A bare-metal UART bootloader built entirely from scratch — no HAL, no RTOS, no external libraries.
In production embedded systems, updating firmware without physical hardware access is a critical requirement. A bootloader makes that possible.
The STM32F411RE has 512 KB of flash split into 8 sectors of varying sizes. The bootloader occupies the first 48 KB — the rest belongs to the application.
Permanent code that runs first on every power-on. Confined to 48 KB. The linker script enforces this boundary — overflow is a build error, not a runtime bug.

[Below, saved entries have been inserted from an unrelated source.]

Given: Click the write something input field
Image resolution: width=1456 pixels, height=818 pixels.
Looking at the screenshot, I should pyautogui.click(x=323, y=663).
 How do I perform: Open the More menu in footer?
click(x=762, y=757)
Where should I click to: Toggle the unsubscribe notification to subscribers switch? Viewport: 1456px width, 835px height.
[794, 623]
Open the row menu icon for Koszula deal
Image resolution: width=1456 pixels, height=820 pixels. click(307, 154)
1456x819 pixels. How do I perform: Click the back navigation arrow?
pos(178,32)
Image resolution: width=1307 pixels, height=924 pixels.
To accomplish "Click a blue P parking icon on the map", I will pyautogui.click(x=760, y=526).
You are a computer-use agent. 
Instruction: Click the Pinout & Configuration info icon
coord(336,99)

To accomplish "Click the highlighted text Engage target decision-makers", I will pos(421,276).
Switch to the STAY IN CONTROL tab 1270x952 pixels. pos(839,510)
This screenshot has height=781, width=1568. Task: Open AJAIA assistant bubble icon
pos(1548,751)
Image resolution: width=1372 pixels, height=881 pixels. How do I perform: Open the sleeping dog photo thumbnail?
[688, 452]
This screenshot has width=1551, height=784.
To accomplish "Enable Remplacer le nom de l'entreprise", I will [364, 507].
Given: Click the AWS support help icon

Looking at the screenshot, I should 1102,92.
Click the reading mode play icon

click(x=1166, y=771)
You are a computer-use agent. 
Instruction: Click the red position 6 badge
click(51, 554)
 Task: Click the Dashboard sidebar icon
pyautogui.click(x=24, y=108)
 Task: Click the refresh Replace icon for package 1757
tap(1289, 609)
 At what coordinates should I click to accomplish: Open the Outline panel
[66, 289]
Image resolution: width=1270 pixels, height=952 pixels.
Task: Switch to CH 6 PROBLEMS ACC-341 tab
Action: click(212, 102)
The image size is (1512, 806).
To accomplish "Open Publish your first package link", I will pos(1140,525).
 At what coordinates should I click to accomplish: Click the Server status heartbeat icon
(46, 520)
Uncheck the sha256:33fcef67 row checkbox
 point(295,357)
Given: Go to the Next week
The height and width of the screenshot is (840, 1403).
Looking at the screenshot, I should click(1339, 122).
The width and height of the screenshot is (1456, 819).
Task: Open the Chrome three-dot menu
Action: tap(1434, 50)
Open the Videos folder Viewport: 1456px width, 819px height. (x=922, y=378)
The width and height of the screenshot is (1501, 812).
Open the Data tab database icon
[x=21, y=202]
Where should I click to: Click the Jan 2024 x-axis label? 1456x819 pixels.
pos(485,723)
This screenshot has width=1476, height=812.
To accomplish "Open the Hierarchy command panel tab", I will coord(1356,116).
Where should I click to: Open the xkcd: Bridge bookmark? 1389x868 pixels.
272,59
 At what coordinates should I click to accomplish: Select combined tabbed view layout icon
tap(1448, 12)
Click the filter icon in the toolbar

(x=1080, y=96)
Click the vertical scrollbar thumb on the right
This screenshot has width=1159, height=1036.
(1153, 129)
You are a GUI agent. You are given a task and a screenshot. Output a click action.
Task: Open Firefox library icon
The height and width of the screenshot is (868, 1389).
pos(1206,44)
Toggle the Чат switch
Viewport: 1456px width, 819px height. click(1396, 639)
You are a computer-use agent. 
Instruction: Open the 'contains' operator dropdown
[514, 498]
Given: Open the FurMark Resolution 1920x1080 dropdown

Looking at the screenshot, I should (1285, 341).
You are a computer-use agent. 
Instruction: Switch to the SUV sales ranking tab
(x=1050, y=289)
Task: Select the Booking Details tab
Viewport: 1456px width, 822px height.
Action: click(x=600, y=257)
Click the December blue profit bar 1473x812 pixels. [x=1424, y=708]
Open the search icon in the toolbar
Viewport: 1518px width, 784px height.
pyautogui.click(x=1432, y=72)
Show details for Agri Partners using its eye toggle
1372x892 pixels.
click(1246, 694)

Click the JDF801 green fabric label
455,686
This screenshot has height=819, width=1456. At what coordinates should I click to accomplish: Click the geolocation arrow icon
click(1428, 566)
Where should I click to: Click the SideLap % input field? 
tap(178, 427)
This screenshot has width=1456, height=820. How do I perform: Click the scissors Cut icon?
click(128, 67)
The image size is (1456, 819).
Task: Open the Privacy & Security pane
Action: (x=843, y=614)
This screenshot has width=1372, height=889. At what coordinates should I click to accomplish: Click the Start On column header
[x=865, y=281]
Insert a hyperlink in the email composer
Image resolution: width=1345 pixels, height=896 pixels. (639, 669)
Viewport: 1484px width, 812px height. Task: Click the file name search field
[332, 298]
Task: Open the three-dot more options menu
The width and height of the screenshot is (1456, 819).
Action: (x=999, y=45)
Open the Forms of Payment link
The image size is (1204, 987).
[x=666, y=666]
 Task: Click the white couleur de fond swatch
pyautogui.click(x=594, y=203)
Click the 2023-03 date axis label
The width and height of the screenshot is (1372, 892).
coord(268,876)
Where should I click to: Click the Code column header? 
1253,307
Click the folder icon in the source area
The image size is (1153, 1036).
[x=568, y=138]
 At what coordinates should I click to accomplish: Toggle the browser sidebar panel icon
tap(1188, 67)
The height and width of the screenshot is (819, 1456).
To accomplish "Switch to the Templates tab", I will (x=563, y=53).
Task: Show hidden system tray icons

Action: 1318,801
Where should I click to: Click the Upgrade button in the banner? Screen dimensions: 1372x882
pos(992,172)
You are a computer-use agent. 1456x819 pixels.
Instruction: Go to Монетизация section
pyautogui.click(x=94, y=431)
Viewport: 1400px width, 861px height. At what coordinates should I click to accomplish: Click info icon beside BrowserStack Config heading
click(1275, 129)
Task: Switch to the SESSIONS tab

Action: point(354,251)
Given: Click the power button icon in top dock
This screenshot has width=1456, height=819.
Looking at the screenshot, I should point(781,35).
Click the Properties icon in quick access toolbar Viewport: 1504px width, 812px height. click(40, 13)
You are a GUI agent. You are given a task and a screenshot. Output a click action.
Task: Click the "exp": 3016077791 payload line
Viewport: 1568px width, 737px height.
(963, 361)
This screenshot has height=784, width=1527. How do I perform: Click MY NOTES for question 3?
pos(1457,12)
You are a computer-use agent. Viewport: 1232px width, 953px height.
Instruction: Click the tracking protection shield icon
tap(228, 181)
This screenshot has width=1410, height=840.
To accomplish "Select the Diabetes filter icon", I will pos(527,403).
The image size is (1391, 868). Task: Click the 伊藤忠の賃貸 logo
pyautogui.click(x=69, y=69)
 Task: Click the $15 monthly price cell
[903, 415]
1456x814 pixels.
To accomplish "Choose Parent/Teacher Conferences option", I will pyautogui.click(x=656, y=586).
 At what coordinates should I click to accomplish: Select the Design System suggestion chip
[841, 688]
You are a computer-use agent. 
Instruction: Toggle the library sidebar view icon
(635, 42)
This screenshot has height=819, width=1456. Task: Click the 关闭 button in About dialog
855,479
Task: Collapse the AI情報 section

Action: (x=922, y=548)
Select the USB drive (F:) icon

A single 4-byte word at 0x08008000. When set to 0xDEADBEEF, the bootloader receives and flashes a new image on next power-on. Erased only after a successful update.
Everything from 0x0800C000 onwards. After a successful flash, the bootloader jumps here by loading the app's stack pointer and calling its reset handler.
On every power-on, the CPU hardware reads the first two words of flash and jumps to the reset handler. From that point, the bootloader takes control.
CPU reads 0x08000000 → loads stack pointer. Reads 0x08000004 → jumps to Reset_Handler. This is a hardware-level rule on all Cortex-M processors.
Copies initialized globals from Flash to RAM (.data section). Zeroes uninitialized globals (.bss section). Then calls main().
Configures USART2 on PA2/PA3 at 115200 baud via direct register access. Initialises SysTick at 1 kHz to provide millisecond timeouts for all UART receives.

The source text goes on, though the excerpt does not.